What’s in a Score? (and What is the Data Telling You)

by: Christopher Simmonds

Data, data, data. That is all we seem to hear about today in healthcare. One of the consequences of the Affordable Care Act has been to ensure that hospitals, physicians, surgeons and nurses are becoming obsessed with data and information to an extent like never before. Looking at information across large data pools, trends can be identified and behaviors that drive the trends can be discovered and, if needed, modified, including robotic surgery, which is one of the areas where there is a lot of analysis occurring.

Robotic surgery is truly a misnomer, as in reality it is a computer-assisted surgery where the computer has been placed between the surgeon and the patient, enhancing the surgeon’s capabilities as compared to other surgical techniques. If the robot was compared to a super hero, its role would be to turn the surgeon into Iron Man whose every day actions are enhanced by the power of computing.

The fact that there is a computer between the surgeon and the patient means that a lot of data can be captured. At their town hall meeting in July 2015, this was specifically noted by the FDA.  In addition, a main focus of that meeting was training and simulation which also is computer-based and captures a lot of information, including a surgeon’s actions which can then be translated into a scoring system.  So what can these scoring systems for robotic surgery training tell us?

If you study surgeons long enough you can identify that some surgeons will be very precise in their motions and other less so. When training new surgeons there are also certain good habits you would like them to develop such as keeping their instruments in view at all times and making sure they do not use too much force or drop things. For these reasons the MScore system, which underpins all the scoring on the dv-Trainer, looks at efficiency and good habit metrics when calculating overall scores.

scoring blog

Typically you should be rewarded for efficiency and penalized for bad habits

When Mimic initially developed the MScore system it was calculated as a percentage-based scoring system. The scores were based on the weighted average of all individual metrics as compared to an expert base line.  While this provided a simple and easy way to display the score it may not have been the best in helping an individual focus on specific areas of improvement.  A high percentage in one area could compensate for a low percentage in another area while still producing an acceptable overall percentage. Mimic refers to this as the classic scoring system.

After being challenged by educators, Mimic decided to take inspiration from FLS and develop what it now refers to as its proficiency-based scoring system.

Like the classic scoring system the revised MScore system is based on expert user benchmarks, however, proficiency is measured as being within one standard deviation of the mean score of those experts.  As an example, if five surgeons’ results have been pooled to produce the benchmark you have to perform better than at least one of these surgeons in order for you to pass.

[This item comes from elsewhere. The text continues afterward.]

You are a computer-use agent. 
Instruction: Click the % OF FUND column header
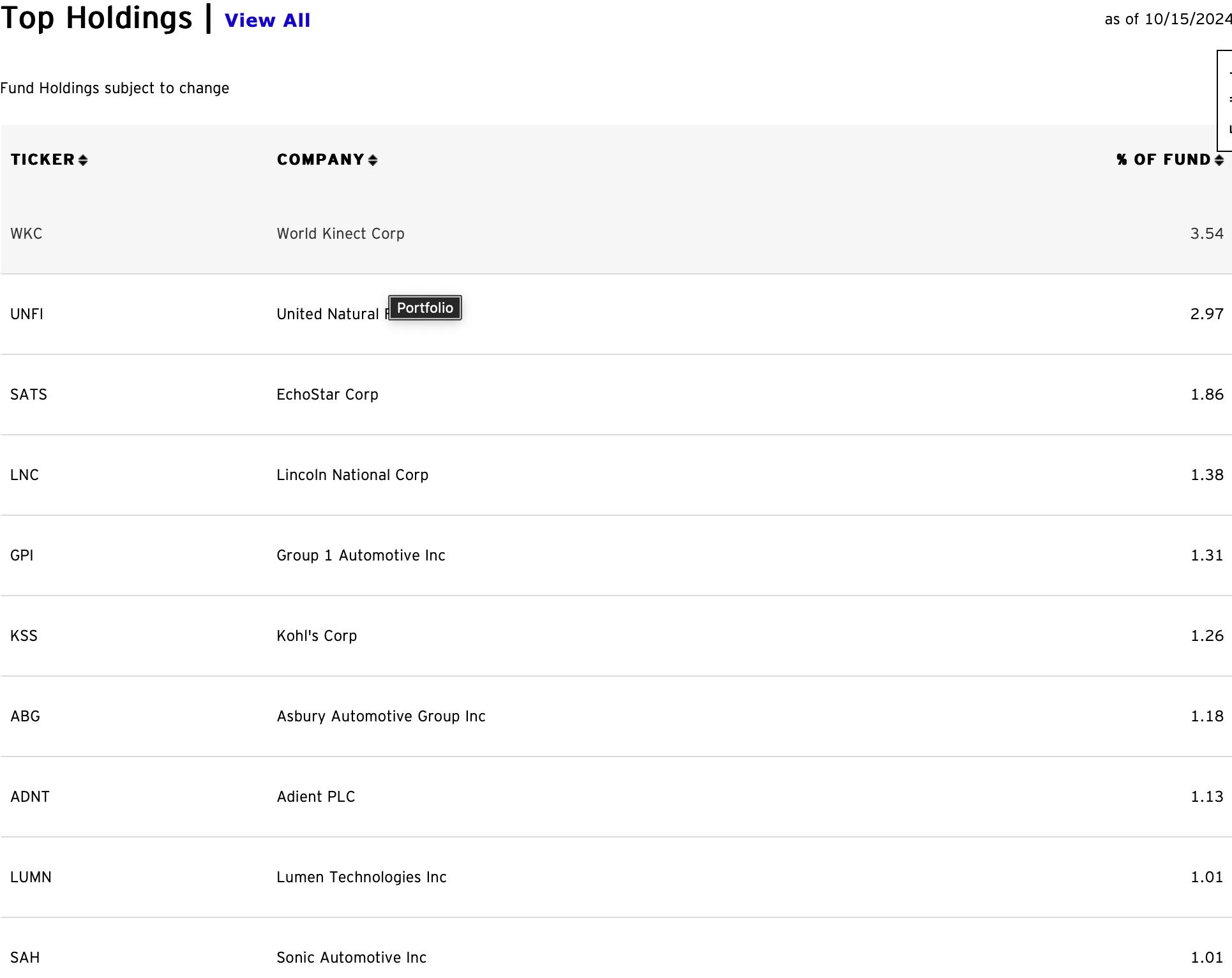tap(1164, 160)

Instead of the overall result being a combination of the scores you have to become proficient at each individual metric before you can pass. The example below shows an individual who has passed on all other areas but failed in the area of blood loss. The number shown is a weighted addition of all the metrics together. The user would have likely passed in a percentage-based system as their superior scores in all the other metrics would have been compensated for their lower score in blood loss.

scoring comparison

The other difference between the classic scoring system and the proficiency-based scoring system is that you can set proficiency thresholds. In FLS for example, for students to pass they need to complete the same exercise twice consecutively and ten times non-consecutively. The same principal has been introduced into MScore and defaults to two consecutive and five non-consecutive passes, though this can be modified by the end user.

Mimic realized early on that they did not have all the answers and therefore ensured that the scoring system was developed with an open architecture approach.  Expert level benchmarks can be input from peer reviewed literature as well as from scores posted by surgeons within specific institutions. Weighting and proficiency levels can modified to meet specific needs. However curriculum and benchmarks such as the Morristown protocol are often used and have been implemented across many systems.

Overall, both the classic scoring system and the proficiency scoring system are helping surgeons improve their performance which is a good thing, noting that it will probably take someone longer to pass a proficiency-based curriculum than a percentage based one. In some instances this data is being used a part of annual certification programs but that will be the subject of another blog post, another day.